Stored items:
· · · ·
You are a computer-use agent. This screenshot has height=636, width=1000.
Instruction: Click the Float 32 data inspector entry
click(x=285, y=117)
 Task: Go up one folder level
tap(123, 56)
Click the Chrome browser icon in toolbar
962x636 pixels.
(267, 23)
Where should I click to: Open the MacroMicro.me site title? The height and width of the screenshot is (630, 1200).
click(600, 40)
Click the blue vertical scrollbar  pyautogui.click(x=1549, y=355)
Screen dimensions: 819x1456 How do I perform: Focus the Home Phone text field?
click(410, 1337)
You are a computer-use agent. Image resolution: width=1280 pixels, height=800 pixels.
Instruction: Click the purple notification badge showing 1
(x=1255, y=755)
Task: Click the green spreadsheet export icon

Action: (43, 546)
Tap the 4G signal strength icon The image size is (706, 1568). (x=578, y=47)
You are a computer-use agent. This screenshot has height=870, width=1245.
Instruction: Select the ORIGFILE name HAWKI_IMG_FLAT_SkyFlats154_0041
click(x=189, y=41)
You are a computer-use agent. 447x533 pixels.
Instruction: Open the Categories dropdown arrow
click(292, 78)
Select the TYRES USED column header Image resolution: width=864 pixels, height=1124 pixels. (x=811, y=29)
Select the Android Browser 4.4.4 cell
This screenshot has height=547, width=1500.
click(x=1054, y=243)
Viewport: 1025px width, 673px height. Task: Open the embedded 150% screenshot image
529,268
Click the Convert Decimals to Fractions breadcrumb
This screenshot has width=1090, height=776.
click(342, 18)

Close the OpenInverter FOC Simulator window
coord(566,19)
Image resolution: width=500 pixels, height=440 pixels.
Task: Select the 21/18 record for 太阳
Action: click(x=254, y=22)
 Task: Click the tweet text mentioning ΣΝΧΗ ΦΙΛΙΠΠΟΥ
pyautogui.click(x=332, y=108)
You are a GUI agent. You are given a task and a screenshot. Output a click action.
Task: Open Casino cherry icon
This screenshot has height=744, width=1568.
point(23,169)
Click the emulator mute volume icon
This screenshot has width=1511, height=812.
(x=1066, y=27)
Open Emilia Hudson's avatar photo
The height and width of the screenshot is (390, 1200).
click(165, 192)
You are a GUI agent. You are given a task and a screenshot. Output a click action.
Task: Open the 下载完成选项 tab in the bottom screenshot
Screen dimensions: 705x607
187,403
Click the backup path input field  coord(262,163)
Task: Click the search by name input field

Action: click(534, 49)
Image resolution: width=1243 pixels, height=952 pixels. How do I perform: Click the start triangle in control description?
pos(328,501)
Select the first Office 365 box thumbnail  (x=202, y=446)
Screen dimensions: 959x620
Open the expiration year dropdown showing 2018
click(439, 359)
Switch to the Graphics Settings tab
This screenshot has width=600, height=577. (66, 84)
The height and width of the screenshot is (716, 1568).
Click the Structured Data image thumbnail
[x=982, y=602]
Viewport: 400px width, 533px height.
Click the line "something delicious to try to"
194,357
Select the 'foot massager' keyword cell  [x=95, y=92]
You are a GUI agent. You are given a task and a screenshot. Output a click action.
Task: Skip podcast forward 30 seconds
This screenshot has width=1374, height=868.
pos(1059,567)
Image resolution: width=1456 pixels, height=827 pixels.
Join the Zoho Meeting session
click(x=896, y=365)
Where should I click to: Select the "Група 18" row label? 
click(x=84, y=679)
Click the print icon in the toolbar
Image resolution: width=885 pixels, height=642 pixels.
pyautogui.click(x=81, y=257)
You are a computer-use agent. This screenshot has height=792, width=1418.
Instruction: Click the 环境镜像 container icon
· · · ·
→ TASK PROMPT:
Your task is to gather all lines from the entries above that hold the word "computer".

→ ANSWER AREA:
You are a computer-use agent. This screenshot has height=636, width=1000.
You are a computer-use agent. Image resolution: width=1280 pixels, height=800 pixels.
You are a computer-use agent. This screenshot has height=870, width=1245.
You are a computer-use agent. 447x533 pixels.
You are a computer-use agent. This screenshot has height=792, width=1418.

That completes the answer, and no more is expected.